- **CHALLENGE**
Put the lines between the ones holding "Where should I click to: Toggle" and "click(x=151, y=446)", inclusive, into a numbered list, leaving out blank lines.
--- START OF RECORD SET ---
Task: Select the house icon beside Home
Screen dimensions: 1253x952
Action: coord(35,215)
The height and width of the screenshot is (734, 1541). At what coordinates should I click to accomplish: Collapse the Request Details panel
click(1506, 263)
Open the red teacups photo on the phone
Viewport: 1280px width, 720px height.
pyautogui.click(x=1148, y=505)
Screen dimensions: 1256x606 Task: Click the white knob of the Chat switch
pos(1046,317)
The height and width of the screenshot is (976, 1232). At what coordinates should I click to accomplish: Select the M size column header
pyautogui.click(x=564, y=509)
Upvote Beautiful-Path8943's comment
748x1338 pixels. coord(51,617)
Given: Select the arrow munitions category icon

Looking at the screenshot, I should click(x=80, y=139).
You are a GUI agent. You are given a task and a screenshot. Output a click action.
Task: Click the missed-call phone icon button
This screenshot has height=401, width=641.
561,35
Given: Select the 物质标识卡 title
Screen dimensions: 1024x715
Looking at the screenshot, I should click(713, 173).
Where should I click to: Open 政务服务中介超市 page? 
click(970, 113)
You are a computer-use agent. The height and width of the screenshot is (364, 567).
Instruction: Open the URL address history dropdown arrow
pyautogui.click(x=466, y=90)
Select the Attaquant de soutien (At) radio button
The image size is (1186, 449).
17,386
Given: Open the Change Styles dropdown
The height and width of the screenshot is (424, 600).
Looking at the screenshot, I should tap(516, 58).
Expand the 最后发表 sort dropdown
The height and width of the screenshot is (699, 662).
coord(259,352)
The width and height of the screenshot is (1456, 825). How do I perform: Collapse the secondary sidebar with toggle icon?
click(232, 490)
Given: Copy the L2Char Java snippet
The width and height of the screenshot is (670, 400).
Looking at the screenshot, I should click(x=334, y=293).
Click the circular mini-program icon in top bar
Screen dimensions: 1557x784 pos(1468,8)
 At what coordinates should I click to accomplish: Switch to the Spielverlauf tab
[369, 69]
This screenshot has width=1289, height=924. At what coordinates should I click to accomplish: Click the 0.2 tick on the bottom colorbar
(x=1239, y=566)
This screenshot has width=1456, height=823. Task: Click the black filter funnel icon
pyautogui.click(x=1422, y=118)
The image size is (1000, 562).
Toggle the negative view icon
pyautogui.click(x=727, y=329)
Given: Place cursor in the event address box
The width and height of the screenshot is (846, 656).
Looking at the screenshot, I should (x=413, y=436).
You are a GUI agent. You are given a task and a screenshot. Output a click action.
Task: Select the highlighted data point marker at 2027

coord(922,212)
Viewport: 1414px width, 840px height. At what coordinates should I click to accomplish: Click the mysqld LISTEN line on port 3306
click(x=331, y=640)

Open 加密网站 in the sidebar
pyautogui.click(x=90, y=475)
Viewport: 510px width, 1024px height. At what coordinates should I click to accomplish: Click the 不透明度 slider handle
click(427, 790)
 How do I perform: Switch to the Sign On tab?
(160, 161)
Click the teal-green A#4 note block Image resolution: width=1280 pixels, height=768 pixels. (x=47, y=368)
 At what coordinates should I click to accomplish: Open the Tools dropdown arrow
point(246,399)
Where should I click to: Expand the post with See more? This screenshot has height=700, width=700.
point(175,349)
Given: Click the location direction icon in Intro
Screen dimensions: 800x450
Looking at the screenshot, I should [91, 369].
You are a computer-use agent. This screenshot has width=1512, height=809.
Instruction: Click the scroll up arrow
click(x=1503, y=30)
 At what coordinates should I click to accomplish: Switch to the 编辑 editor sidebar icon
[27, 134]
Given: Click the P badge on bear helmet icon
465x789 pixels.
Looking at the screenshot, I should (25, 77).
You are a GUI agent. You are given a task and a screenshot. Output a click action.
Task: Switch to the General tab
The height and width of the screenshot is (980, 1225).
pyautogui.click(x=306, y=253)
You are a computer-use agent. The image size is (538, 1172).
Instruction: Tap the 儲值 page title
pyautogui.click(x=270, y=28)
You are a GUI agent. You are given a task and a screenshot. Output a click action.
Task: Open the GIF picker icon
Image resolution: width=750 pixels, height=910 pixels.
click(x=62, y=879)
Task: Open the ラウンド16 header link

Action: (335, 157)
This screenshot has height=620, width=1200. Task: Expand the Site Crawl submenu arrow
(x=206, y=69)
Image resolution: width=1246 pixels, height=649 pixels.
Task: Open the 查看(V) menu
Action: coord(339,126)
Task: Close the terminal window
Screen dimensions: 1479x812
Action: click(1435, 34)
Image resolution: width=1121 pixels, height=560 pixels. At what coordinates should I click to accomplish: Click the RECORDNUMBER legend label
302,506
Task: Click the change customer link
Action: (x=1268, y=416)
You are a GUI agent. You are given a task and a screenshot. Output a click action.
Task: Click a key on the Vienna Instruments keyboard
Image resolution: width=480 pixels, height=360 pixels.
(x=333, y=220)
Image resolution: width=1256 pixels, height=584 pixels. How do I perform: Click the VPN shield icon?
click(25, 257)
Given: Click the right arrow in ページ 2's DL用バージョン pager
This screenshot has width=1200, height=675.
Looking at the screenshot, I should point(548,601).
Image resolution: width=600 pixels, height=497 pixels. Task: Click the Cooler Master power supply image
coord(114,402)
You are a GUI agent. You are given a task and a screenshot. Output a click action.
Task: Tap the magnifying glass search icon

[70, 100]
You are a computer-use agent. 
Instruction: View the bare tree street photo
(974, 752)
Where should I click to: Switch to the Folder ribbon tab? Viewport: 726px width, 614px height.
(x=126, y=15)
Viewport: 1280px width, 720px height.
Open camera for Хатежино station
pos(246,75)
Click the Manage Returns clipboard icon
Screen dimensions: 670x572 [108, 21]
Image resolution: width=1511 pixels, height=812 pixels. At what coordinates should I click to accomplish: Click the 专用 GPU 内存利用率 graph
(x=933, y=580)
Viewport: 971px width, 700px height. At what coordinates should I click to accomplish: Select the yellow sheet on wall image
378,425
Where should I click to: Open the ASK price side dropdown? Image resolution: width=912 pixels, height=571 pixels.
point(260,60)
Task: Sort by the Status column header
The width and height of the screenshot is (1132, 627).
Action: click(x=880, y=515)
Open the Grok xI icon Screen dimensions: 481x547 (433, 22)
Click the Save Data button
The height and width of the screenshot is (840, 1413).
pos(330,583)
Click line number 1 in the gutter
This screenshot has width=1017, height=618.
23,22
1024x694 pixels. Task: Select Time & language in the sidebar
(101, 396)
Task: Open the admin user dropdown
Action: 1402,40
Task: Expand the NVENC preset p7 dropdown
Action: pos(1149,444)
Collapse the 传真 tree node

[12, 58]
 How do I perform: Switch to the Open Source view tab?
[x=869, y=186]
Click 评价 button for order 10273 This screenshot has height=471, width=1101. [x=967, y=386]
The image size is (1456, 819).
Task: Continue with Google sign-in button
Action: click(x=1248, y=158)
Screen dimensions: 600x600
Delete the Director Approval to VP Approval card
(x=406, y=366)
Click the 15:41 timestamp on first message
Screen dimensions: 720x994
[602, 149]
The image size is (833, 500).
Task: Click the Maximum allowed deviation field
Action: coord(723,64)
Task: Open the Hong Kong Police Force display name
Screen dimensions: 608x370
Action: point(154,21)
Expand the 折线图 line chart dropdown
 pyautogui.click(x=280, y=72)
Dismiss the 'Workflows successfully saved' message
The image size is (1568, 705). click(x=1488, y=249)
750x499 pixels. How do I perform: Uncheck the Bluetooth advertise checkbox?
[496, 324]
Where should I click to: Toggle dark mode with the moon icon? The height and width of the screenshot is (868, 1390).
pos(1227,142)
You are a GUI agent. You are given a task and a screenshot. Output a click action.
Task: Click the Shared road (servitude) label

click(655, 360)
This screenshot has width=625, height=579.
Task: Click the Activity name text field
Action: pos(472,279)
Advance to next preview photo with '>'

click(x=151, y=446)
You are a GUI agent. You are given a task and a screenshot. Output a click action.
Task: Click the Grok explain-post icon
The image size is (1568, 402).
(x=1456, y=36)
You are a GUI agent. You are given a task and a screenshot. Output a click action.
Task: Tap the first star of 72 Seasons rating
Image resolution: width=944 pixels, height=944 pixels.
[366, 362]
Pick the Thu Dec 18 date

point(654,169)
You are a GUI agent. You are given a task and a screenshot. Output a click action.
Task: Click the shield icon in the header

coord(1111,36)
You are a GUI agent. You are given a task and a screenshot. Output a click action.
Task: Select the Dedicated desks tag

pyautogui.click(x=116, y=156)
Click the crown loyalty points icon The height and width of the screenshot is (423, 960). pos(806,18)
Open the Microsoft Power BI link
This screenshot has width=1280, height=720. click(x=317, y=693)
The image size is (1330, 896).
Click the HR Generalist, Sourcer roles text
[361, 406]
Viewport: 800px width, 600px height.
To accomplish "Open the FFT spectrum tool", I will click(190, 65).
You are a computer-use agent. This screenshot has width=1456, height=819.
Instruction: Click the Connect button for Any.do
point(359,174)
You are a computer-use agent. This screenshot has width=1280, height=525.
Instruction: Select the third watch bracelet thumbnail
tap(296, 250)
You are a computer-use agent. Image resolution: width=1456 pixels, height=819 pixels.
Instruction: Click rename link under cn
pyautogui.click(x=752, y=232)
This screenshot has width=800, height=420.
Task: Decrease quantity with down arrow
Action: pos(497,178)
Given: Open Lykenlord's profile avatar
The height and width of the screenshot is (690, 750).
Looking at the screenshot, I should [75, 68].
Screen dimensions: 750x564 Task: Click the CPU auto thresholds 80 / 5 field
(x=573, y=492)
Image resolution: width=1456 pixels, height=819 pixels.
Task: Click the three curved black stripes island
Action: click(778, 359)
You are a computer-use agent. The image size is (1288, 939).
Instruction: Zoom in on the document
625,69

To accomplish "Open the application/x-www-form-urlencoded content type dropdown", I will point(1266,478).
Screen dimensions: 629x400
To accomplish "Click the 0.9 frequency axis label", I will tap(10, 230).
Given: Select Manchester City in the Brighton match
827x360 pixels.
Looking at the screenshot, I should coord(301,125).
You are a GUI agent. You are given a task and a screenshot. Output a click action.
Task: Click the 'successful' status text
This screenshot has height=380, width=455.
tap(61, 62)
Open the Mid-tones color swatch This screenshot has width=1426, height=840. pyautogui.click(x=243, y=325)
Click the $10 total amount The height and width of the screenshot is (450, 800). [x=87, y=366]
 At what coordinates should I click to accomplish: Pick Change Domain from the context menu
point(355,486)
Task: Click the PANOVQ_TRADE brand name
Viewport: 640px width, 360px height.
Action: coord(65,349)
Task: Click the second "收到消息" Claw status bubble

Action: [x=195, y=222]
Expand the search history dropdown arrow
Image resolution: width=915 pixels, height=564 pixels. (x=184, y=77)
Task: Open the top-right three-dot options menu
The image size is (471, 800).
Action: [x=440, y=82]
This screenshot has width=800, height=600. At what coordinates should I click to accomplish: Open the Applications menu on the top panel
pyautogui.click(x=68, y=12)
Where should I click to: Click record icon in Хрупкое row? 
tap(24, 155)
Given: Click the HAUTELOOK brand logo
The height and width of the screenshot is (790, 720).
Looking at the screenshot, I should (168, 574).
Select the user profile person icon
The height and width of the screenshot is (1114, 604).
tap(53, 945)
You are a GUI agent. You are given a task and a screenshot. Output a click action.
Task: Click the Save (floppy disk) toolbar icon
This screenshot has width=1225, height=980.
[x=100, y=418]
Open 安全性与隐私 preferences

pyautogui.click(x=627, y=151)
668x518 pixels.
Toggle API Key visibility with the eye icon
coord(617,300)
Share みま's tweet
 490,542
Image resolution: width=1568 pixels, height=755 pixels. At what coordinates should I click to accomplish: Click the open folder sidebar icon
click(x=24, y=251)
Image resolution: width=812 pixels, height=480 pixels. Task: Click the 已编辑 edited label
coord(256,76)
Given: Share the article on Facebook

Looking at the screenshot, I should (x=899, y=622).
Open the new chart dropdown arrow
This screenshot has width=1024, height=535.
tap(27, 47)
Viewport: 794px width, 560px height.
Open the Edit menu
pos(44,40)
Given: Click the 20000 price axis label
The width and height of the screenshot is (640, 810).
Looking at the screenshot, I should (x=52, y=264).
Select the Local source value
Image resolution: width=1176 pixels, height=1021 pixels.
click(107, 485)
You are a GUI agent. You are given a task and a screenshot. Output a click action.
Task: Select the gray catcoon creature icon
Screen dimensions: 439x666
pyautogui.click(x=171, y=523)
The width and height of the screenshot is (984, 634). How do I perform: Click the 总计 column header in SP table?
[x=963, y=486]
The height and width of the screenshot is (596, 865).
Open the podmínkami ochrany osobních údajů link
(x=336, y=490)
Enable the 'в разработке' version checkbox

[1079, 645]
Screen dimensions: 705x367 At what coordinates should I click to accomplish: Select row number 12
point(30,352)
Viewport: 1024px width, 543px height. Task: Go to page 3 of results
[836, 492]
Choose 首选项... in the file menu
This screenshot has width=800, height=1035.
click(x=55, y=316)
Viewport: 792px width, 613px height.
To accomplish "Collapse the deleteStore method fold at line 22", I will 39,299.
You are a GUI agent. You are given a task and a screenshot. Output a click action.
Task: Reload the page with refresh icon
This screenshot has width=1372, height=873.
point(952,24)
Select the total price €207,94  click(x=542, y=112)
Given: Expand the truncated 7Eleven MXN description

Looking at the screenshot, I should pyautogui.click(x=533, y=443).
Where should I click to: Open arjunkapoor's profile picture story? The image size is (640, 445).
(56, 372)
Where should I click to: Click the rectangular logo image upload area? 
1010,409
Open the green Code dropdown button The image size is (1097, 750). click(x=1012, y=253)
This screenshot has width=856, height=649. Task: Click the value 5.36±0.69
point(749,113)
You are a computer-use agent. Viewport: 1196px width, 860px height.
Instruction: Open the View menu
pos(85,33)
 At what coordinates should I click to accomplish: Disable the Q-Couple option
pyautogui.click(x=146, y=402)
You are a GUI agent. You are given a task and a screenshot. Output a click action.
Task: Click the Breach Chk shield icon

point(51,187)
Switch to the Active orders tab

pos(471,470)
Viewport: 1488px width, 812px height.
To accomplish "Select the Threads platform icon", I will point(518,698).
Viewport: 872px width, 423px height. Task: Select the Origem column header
--- END OF RECORD SET ---
- **WRITTEN RESPONSE**
1. Where should I click to: Toggle dark mode with the moon icon? The height and width of the screenshot is (868, 1390).
2. pos(1227,142)
3. You are a GUI agent. You are given a task and a screenshot. Output a click action.
4. Task: Click the Shared road (servitude) label
5. click(655, 360)
6. This screenshot has width=625, height=579.
7. Task: Click the Activity name text field
8. Action: pos(472,279)
9. Advance to next preview photo with '>'
10. click(x=151, y=446)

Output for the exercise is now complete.